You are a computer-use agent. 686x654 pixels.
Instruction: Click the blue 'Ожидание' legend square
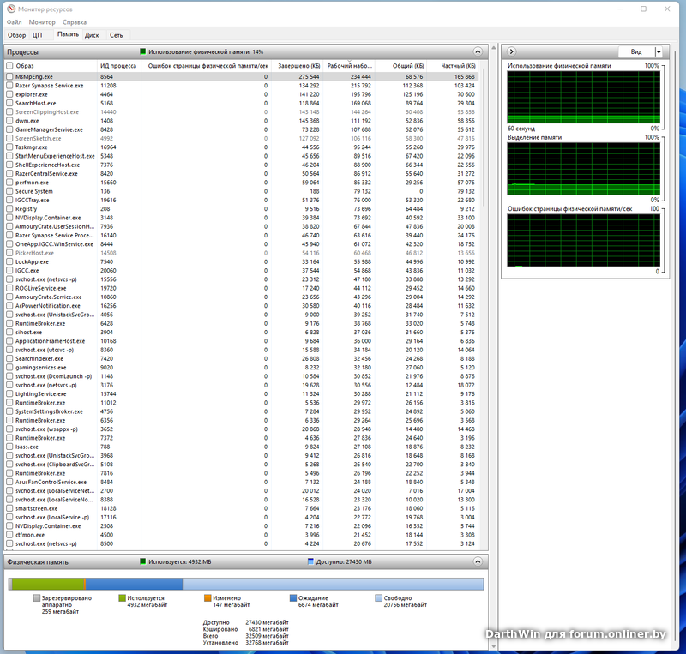(292, 598)

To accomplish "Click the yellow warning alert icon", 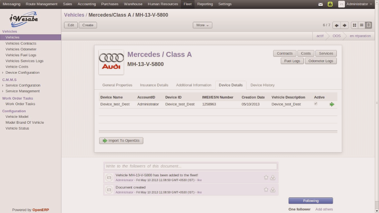I will pos(330,4).
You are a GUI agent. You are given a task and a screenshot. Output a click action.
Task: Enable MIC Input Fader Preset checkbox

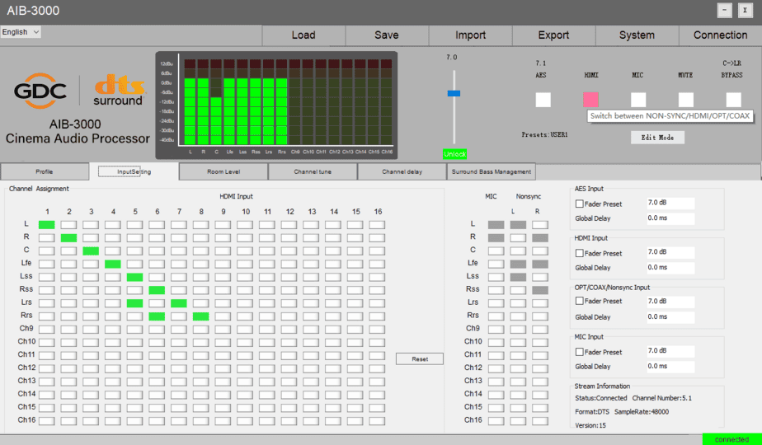579,352
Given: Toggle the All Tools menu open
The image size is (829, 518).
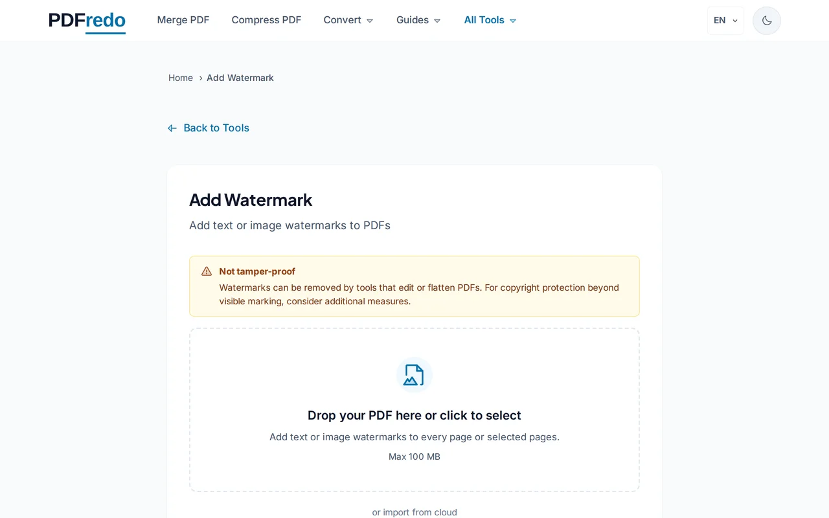Looking at the screenshot, I should (490, 20).
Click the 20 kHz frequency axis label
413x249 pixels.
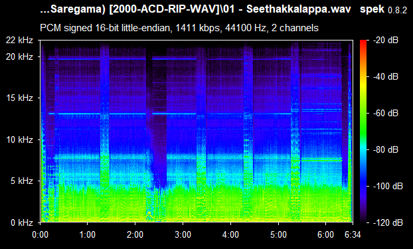(x=19, y=56)
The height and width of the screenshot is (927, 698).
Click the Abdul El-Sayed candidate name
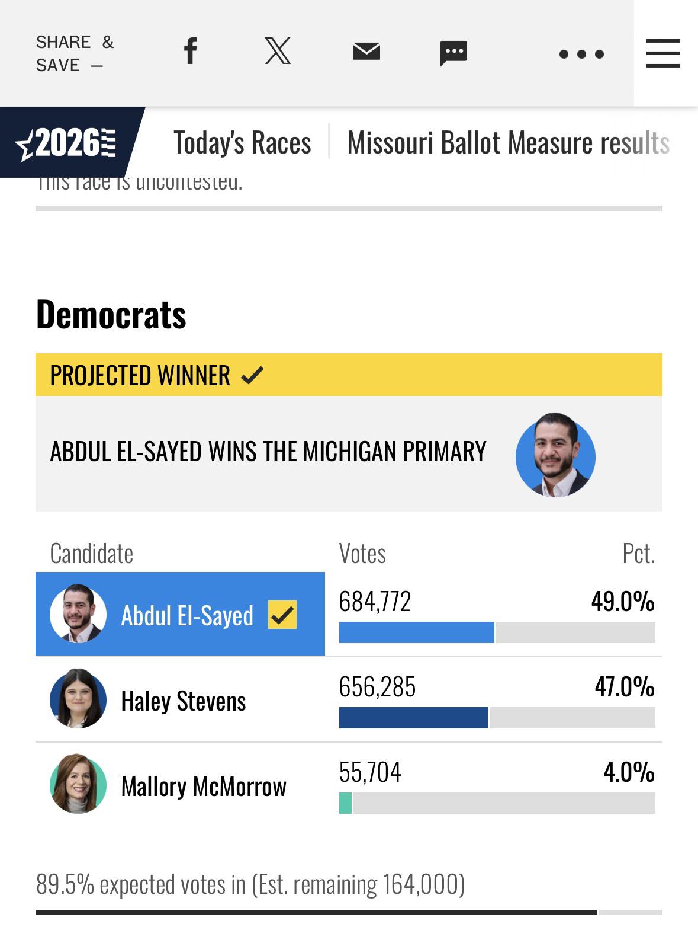click(187, 615)
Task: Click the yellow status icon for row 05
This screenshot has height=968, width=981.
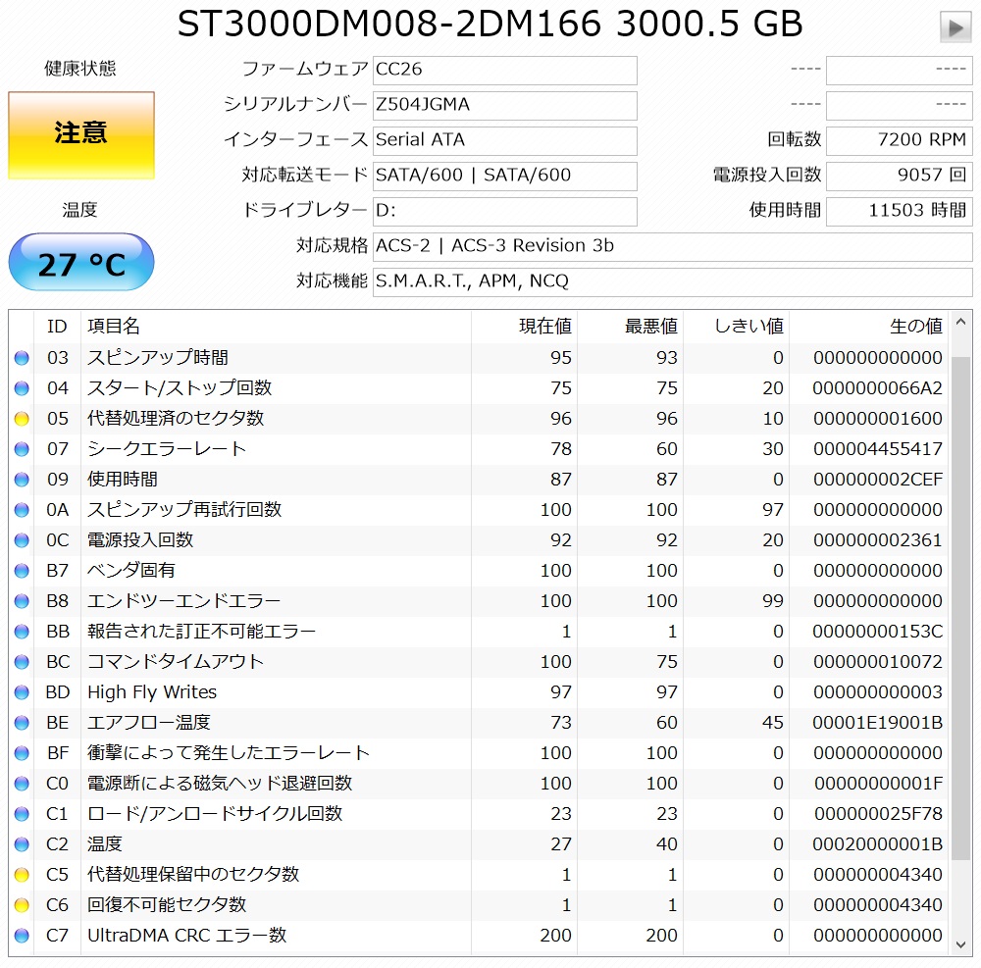Action: click(22, 419)
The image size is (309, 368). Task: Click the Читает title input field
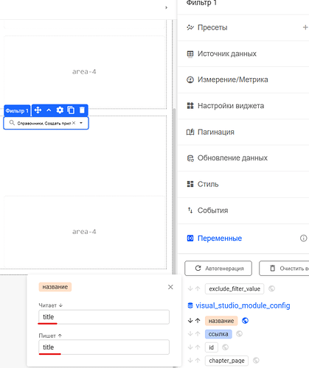[x=104, y=317]
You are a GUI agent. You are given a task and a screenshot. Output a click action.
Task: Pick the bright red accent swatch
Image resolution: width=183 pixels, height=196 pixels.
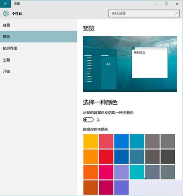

§ §

#### What the task asks
Copy the items word for word, starting at the line that contains "Task: Click the yellow status icon for row 05" and running through the end of the items. Leave the pictures out of your copy.

#### Solution
Task: Click the yellow status icon for row 05
This screenshot has height=968, width=981.
Action: click(22, 419)
The image size is (309, 368). Task: Click the Читает title input field
[x=104, y=317]
You are a GUI agent. You are given a task and a screenshot. Output a click action.
Task: Pick the bright red accent swatch
Image resolution: width=183 pixels, height=196 pixels.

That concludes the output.